In der Körperarbeit ist der Hun ein wichtiger Ansatzpunkt, denn im Fall von chronischen Disharmoniemustern ist weniger die Behandlung der wichtigste Aspekt, vielmehr muss sich der Klient in einen Status hineinentwickeln, in dem er sich mehr und mehr (selbst) vervollständigt. Er wird so mehr dadurch beeinflusst, dass der Therapeut oder Shiatsu-Praktiker diesen Weg mit ihm geht, als durch dessen inhaltliche Arbeit und fachliche Kompetenz.

Dieser Grundsatz gilt grundsätzlich nicht nur für chronische Disharmoniemuster, denn “die Bewegung, die etwas reparieren will, vermittelt immer das Gefühl, das da irgendetwas mit dem Empfänger nicht in Ordnung ist, und das ist eine mächtige Kraft, die gegen die Heilung wirkt” (Simon Fall: Wie Schneeflocken fallen).

Der Schlüssel für die Arbeit vor allem mit chronischen Zuständen ist es, wie Bill Palmer anführt, dem Klienten zu helfen, sich seiner selbst mehr bewusst zu werden und zu experimentieren. Der Therapeut oder Shiatsu-Praktiker soll ihn dabei unterstützen, mit den Ursachen, die seinem Unwohlsein zugrunde liegen, in Kontakt zu kommen.
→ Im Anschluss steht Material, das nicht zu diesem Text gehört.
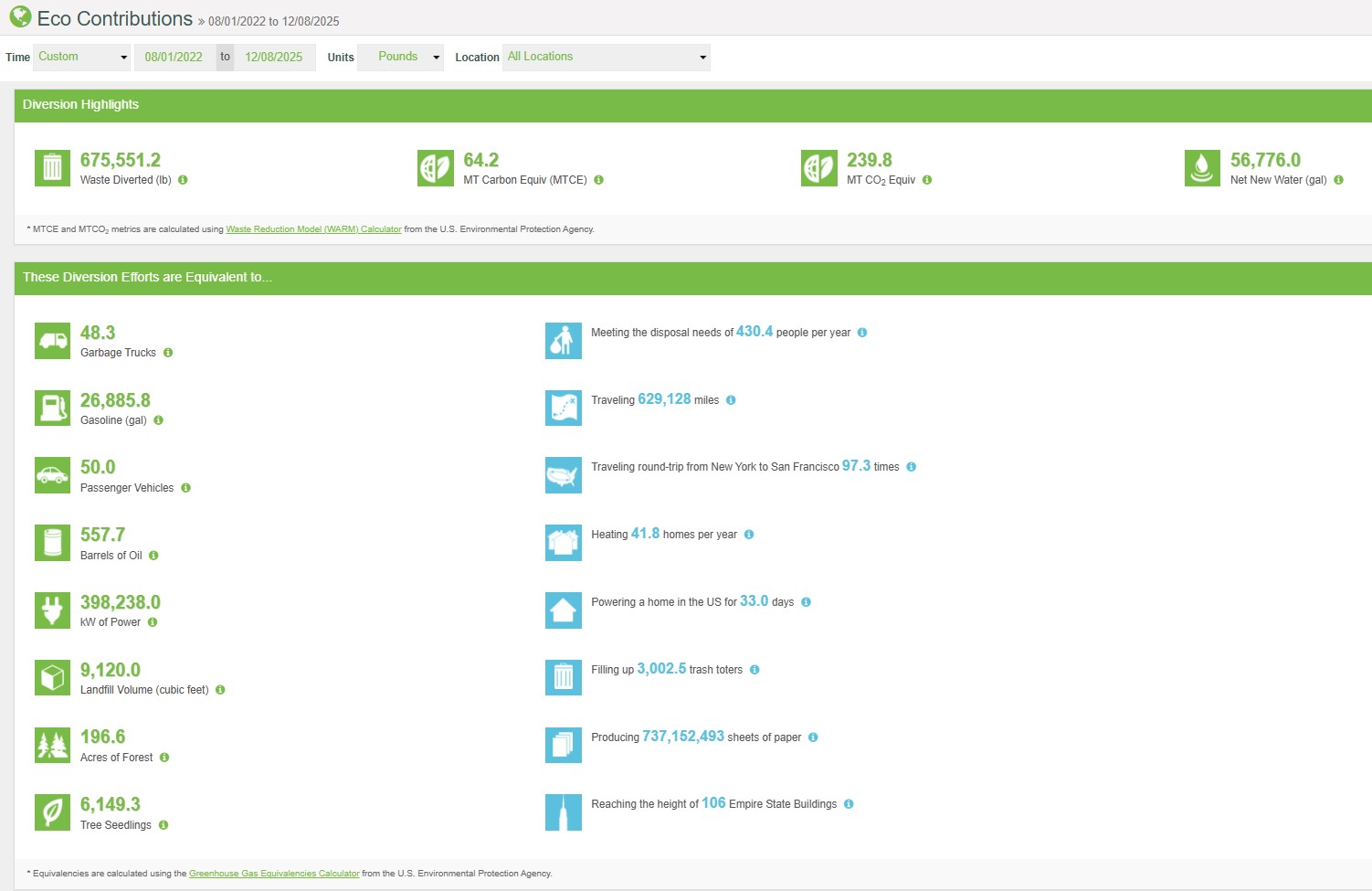1372x891 pixels.
Task: Open the Time range Custom dropdown
Action: point(82,57)
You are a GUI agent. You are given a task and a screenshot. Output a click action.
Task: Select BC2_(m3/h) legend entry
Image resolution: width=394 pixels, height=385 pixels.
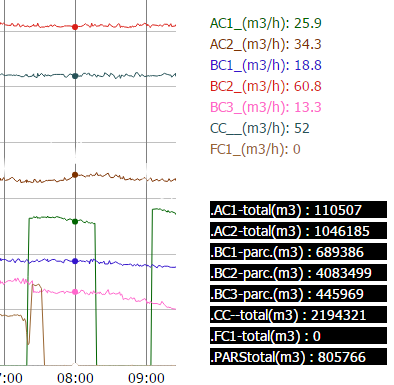pyautogui.click(x=266, y=86)
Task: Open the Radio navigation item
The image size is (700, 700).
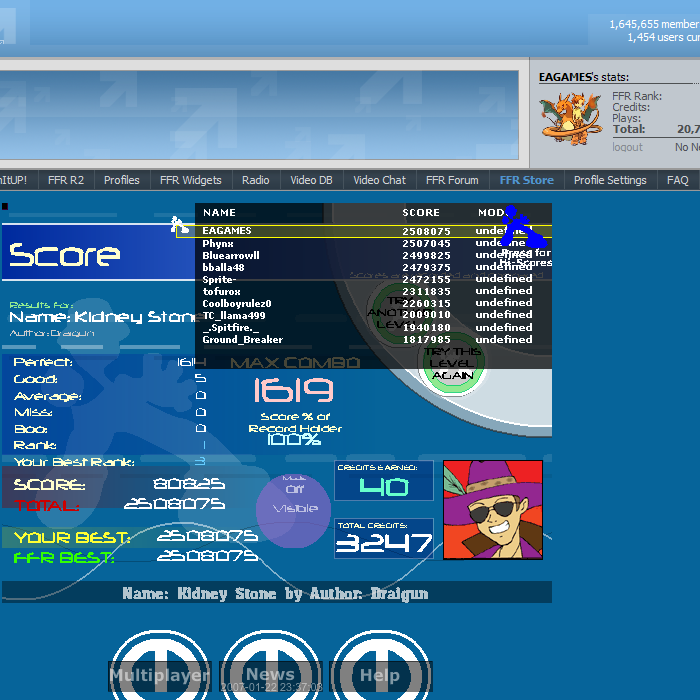Action: (x=255, y=180)
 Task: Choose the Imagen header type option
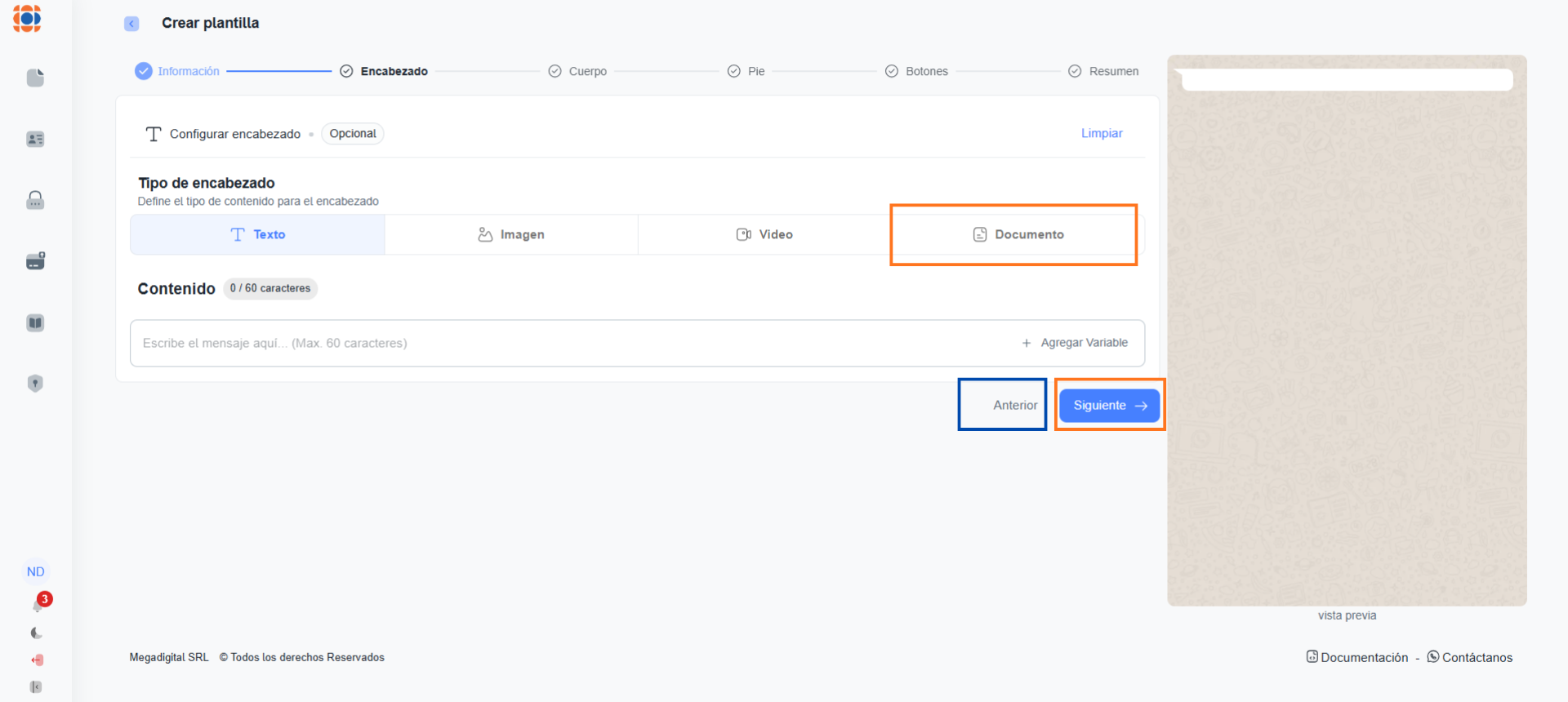tap(511, 234)
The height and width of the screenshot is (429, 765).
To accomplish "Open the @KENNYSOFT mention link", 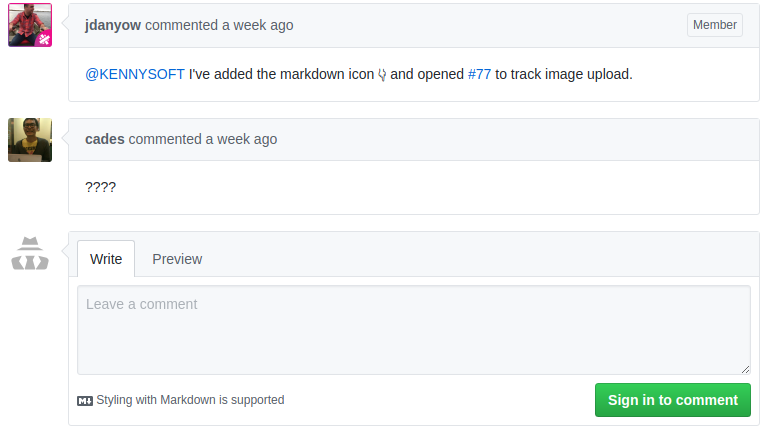I will [x=135, y=74].
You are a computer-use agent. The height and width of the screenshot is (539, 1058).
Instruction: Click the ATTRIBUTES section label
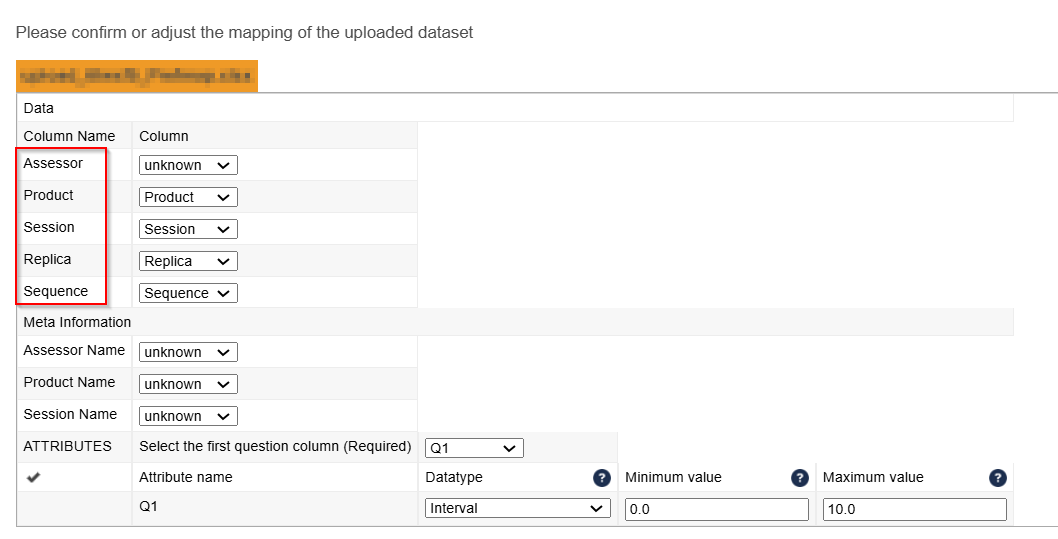(67, 446)
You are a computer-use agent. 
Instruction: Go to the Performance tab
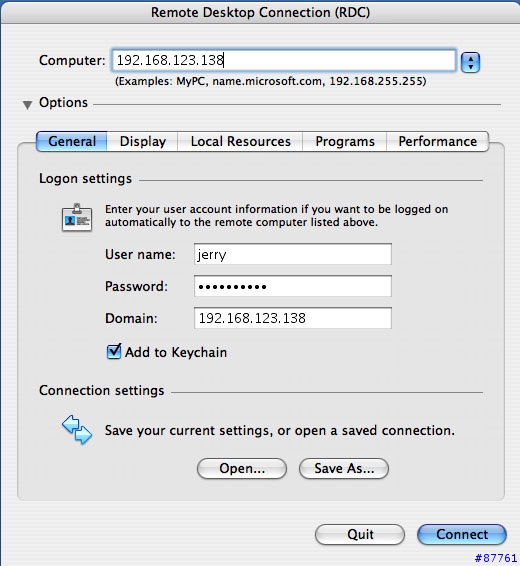tap(437, 142)
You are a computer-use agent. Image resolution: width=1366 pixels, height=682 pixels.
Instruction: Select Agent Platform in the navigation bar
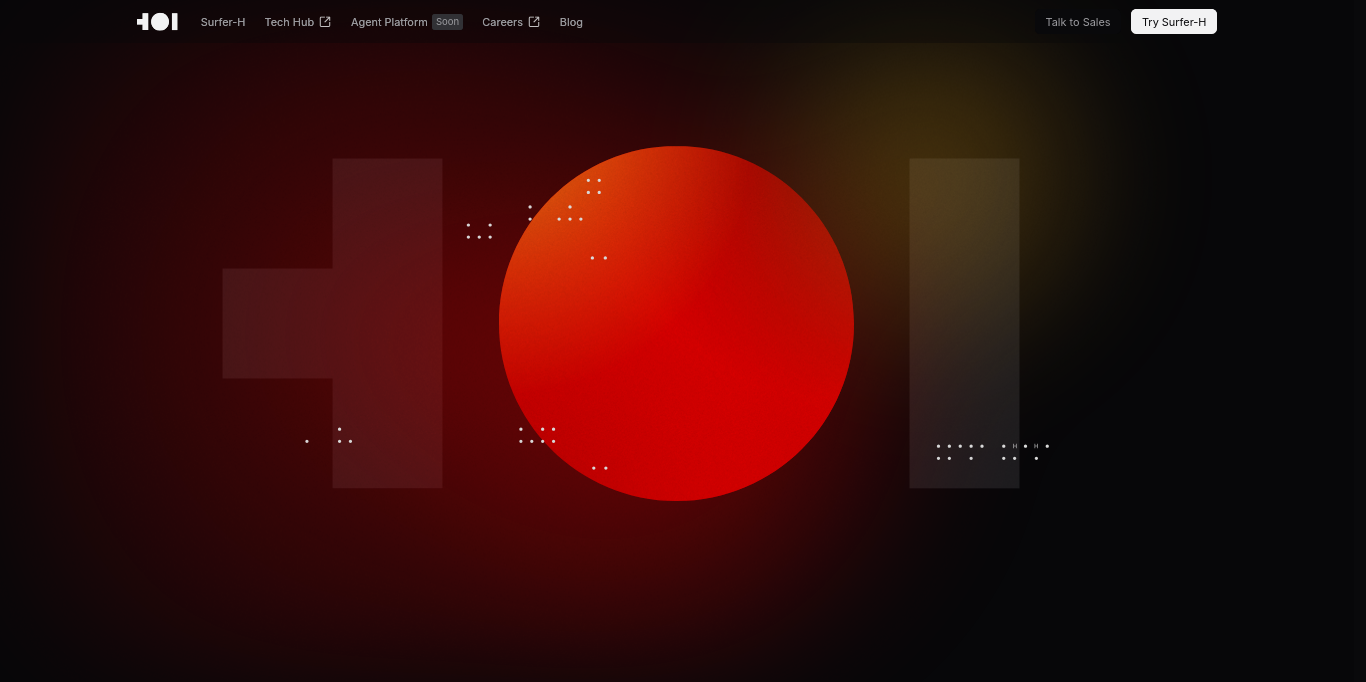tap(389, 22)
Aufgabe des Therapeuten oder Shiatsu-Praktikers ist es dabei, seinen Klienten anzuregen, zu begleiten und zugleich intensiv mit ihm in Kontakt zu bleiben.

Heilung geschieht im Leben, nicht (oder zumindest nur selten) in der Shiatsu-Sitzung. Der Hun jedoch, der sich in einer Sitzung zeigt, kann die Art, wie jemand mit den Dingen des Lebens umgeht, beeinflussen. Sitzungen sind vor allem Anstöße, sind kontinuierliche Impulse. Die meiste Veränderung findet außerhalb der Sitzung statt, wenn sich die Bewegung dort fortsetzt.